Apps are Data
At this point in your career, you're not new to building applications from scratch nor architecting full applications for others.
In that time, you have dealt with the trials and tribulations at a granular level of having to store data in a normalized way to make it easy to manage while also serve it up to users quickly and report on it with relatively low latencies to provide a good user experience.
Data Model Fail
We've all experienced a time when our primary data model failed.
Reporting Fail
In the life of an application that has any success, the one thing that is neglected at the beginning is always reporting. The
we'll figure it out later … let's just prove someone wants this first
usually drives that decision. Then later comes and the business is asking;
what's going on with our application?
how can I tell how successful we are?
Unfortunately, that second question is never phrased that way. It's usually asked of the team in a way that it's not even clear that's the goal behind the question, or the question behind the 5 questions it took to get them to the question they finally asked, such as:
how many pieces of content have been uploaded in the last month by user, and what is the viewership of each video broken down by how long each user watched the video?
The first attempt of most teams is to try aggregating that data on the fly to build the report. With any normalized data set, this would be a mistake, leading to a report page that would take minutes to complete if it completed at all.

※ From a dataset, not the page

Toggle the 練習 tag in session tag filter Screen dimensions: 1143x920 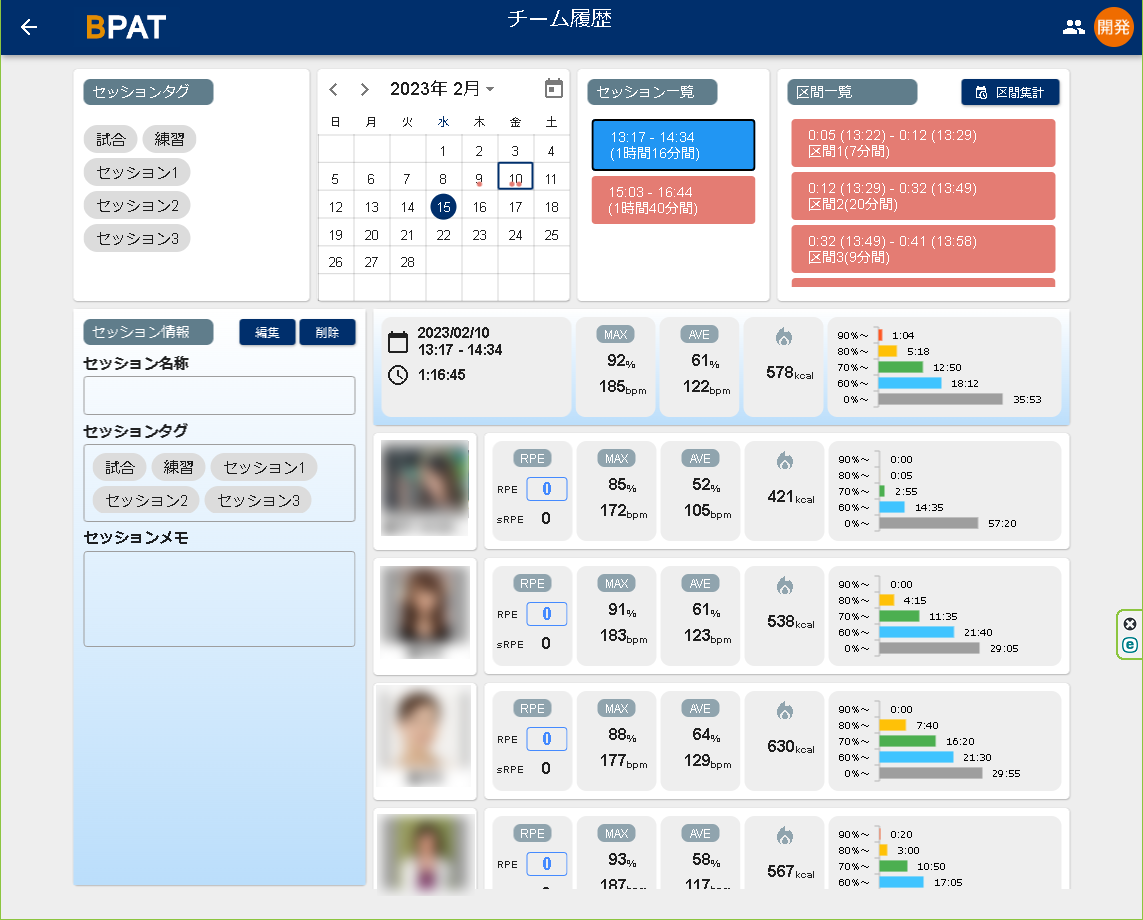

This works when the data set is small, but systems reach a tipping point at which they fall over.
Page Load Fail
Another failure of our pristinely normalized data model that comes along often is when there are too many joins to render a popular page. This happens with any B2C product that hits a popularity curve and traffic explodes.
Our normalized model is failing to service the most used aspect of our application, that used by the consumers of the application in order to easier to manage the data in the back end.

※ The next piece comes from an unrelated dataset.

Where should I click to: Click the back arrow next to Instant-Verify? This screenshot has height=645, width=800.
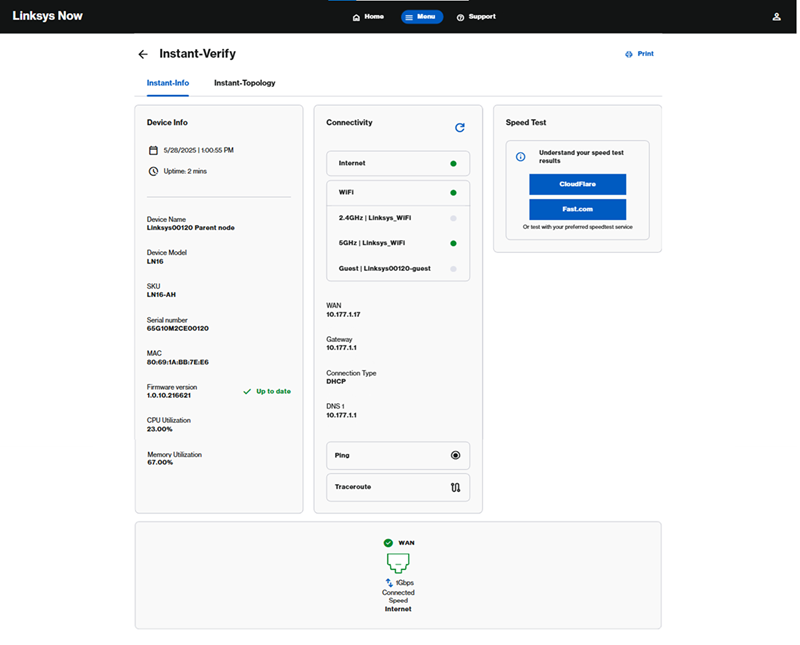point(142,54)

Solving Data Model Problems
Denormalizing the Model for Reporting
The next step teams take is to break out of the normalized model to fix reporting by introducing a denormalized model into their primary database. In order to populate those tables that are used to drive reports, batch jobs are created to aggregate the data at set intervals controlled by cron job operators.
These work for a time, until they don't or they become too many to manage effectively.
Next comes the request to have real-time counts on active viewers of videos at any given moment with knowing which video they're watching, how far into the video they are, and all the metadata surrounding the user and the video so that it can be "sliced and diced" (that is a massively overplayed idiom) when someone is viewing the report. At that point we know our batch cron jobs to denormalized SQL tables inside of our primary database will no longer hold up. Or we witness this fact when we try to build it that way.
In fact, this is one of the things that led to the explosion of NoSQL databases at the midpoint of the first decade of the 21st century when technology companies reached Internet-scale rather quickly, experiencing growth curves in their data sets that had not been previously seen.
Multi-Model Approach for Page Loads
The general way we solve this is by using a Cache. Using a Page Cache like Varnish is one solution that stands between our server and the client. However, with the advent of SPAs and API-driven applications, most often we use some sort of Object Cache in the form of a Key-Value store like memcache or Redis to store our denormalized and hydrated objects accessible with a specific key, usually the identity of the primary entity in the database.
This works well for the most part but has some drawbacks. If we have different pages that utilize different parts of our fully hydrated entities, then we either store a lot of objects specifically designed for each page or we cache a god-object with everything every page needs.
Perspectives on Data
Why the discussion about failed database design? Because it is through these failures that we learned important lessons about how we treat our data. While I was able to understand early on that every application is a set of Data and the combined set of manipulations on that data, I was married to the idea of getting the "source of truth" correct for the data. It turns out the Application is the source of truth for the data, and the Application may require various perspectives on that data.
We use OLTP databases to keep track of our transactional data, and OLAP databases to report on our data. It's the same data but with different perpspectives applied.
At the time I went through this process, the NoSQL movement was beginning to take hold. I began to understand that not only did it make sense to have different databases for transactions and reporting, depending on the need, our application might have several different perspectives on the same data, and store them differently in order to provide the best user and developer experience.
We normalize data for managing it. We cache denormalized versions of our data for quick reads in order to consume it. We denormalize and track the same data as it changes into Star and Snowflake schemas to make ad-hoc reporting fast and accurate in time. All of this is ok, and it's expected if you're doing it right.
The most valuable lesson from the NoSQL movement is that we should expect to have various different data stores that will model the data specifically for the given use (or perspective) which is most advantaged. There is room in many applications that have enough sophistication and age for a Relational Database, a Document Store, a Key-Value Store, Time Series and possibly a Graph Database. We rarely perform search against our Relational Database anymore, offloading that to Elasticsearch.
Effect on the Project
Recognition and acceptance of a multi-store data model is an important breakthrough in our thinking, although your team hasn't come to that conclusion yet.
The evolution of that conversation will come during your conversations about Building a Matrix to capture the breadth of requirements and solution designs.